Pubblicato da: Categoria: LA MIA TAZZA VEGANA

18
SET
2015
Lo sanno i bambini (e i genitori) che i circhi ricevono finanziamenti pubblici anche se hanno procedimenti penali in corso e condannati per reati di maltrattamento di animali? Lo sanno che le bestie non fanno spontaneamente quello che ci fa tanto divertire e che i metodi usati per convincerli non sono per niente gentili?  
 
Pioveva e facevo i capricci con quella tipica ostinazione dei bambini di 6 anni; quella mantellina rossa e gli stivaletti della pioggia proprio non mi andava giù di indossarli. Ma io volevo assolutamente andare al circo e mi ci avrebbero portato, nonostante il diluvio, a patto però che avessi indossato quegli abiti alla cappuccetto rosso. Avevano provato a convincermi con le buone, poi tentarono l’ultima spiaggia, l’aut aut: «O li indossi oppure non ti ci porto al circo!». Tardai ad acconsentire, quella mantellina plastificata era veramente brutta e a malincuore mi ritrovai combattuta e in lacrime. Al circo non andai più. 
La disperazione era tangibile nei litri e litri di lacrime che versai e adesso mi darei quasi una compiaciuta pacca sulla spalla per aver negato a me stessa la possibilità di andare al circo. Un bambino aspetta quel momento come si aspetta il proprio compleanno e il Natale. Tutto comincia con gli inviti lasciati sul parabrezza delle auto o sui maxi cartelloni pubblicitari per le strade; si passa poi alle promesse: «Se fai il bravo, se fai tutti i compiti, se mangi tutto senza fare capricci ti portiamo al circo!». Quello è un gran giorno per un bambino perché l’attesa di vedere leoni feroci, orsi e giraffe la fa da padrone. 

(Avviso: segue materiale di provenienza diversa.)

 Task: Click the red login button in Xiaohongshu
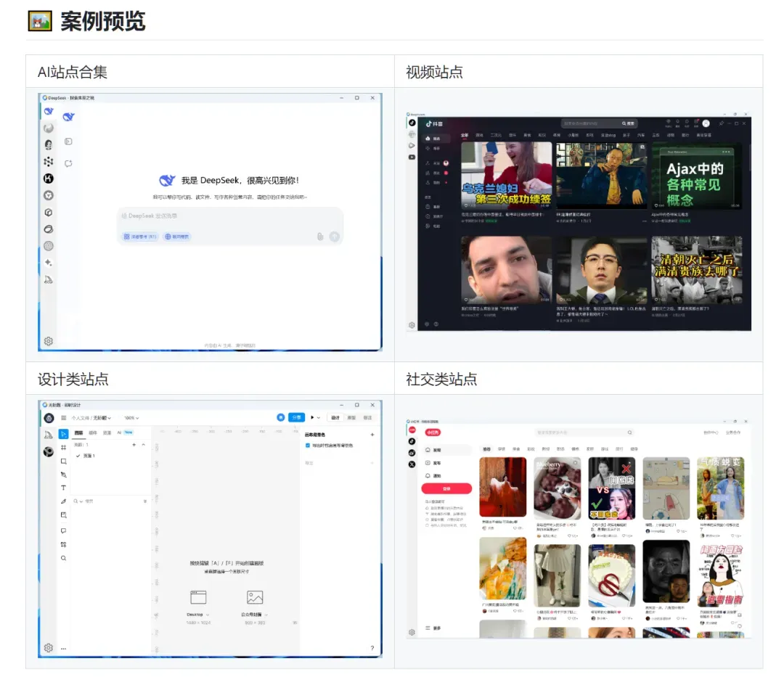point(446,488)
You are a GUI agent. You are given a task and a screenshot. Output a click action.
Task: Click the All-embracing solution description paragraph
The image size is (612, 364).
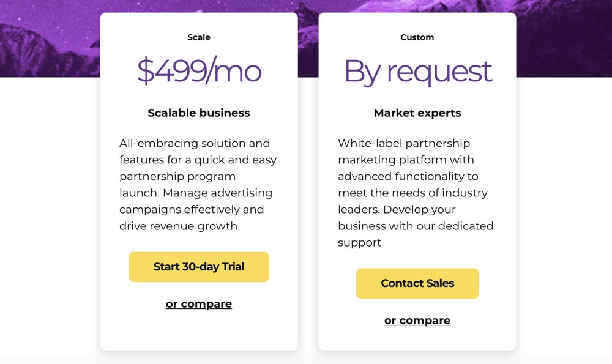198,185
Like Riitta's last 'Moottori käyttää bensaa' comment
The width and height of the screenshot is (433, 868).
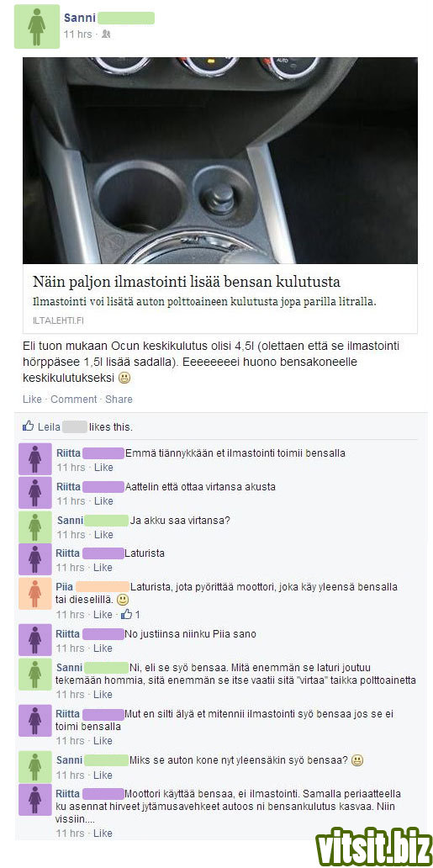click(x=103, y=834)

Io a 6 anni non sapevo cosa accadesse in un circo, pensavo che se un orso saliva su una bicicletta vestito come una ballerina, o se una tigre entrava in un cerchio infuocato fosse normale. E neppure i miei genitori, come molti altri genitori, pensavano di fare un torto a me e agli animali organizzando una giornata in famiglia al circo. Se a 6 anni mi avessero portato fuori orario durante gli “addestramenti” cosa avrei visto? «Come riescono a convincerli a saltare, a vestirsi, a ridere?» - mi chiedevo. Tutto normale si pensa. Tutto normale. 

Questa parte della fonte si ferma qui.